【書評】『タイワニーズ 故郷喪失者の物語』/野嶋剛/小学館/1500円+税
【評者】川本三郎
いま日本では台湾が旅行先として人気がある。台湾は親日的というイメージも強い。しかし、日本は戦後、長いあいだ台湾のことを忘れていた。ようやく台湾が近くなったのはホウ・シャオシェン監督やエドワード・ヤン監督の映画が公開されてからではないか。
野嶋剛『タイワニーズ 故郷喪失者の物語』は、戦後日本が長く台湾を忘れていたことの反省から書かれている。こういう視点からの台湾本はこれまでなかったのではないか。蒙を啓かれる。
日本で台湾のことがほとんど語られなかった時代に、それでも、自分が台湾生まれで、なんとか日台の架け橋になろうと努力してきた人(それを著者は「タイワニーズ」と呼ぶ)がいた。彼らの地味な活動が、今日のよき日台関係の基礎を作った。

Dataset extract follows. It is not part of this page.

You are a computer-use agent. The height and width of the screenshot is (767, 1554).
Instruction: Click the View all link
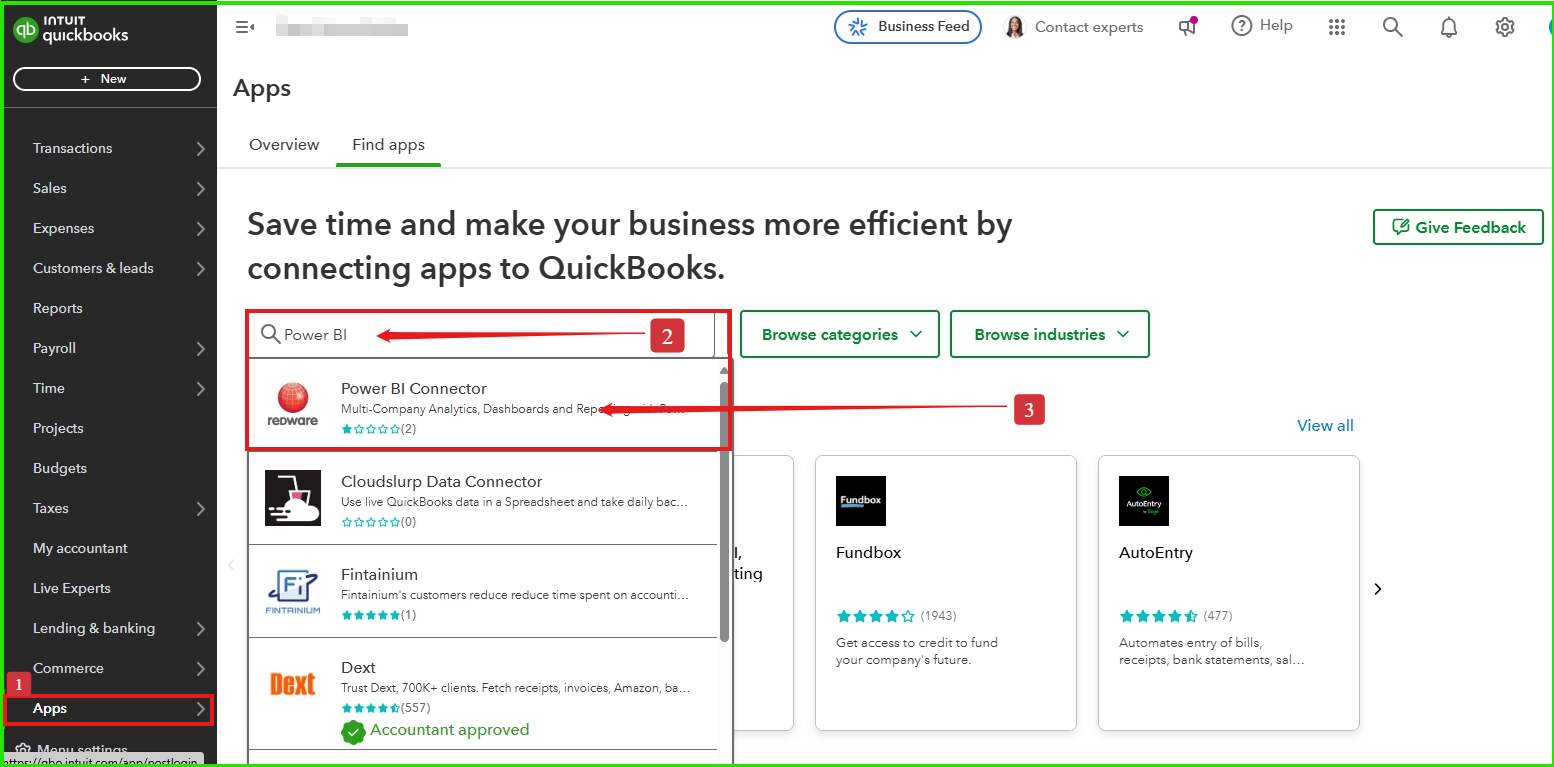(x=1324, y=425)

登場するのは十一人。蓮舫、東山彰良、ジュディ・オング、安藤百福、邸永漢ら。着眼がいい。とくに新しい世代の作家である東山彰良と温又柔を入れているのが新鮮。著者はジャーナリストであり、一人一人、インタビューを試みている。物故者の場合は親族に。中国語が出来るのが強味。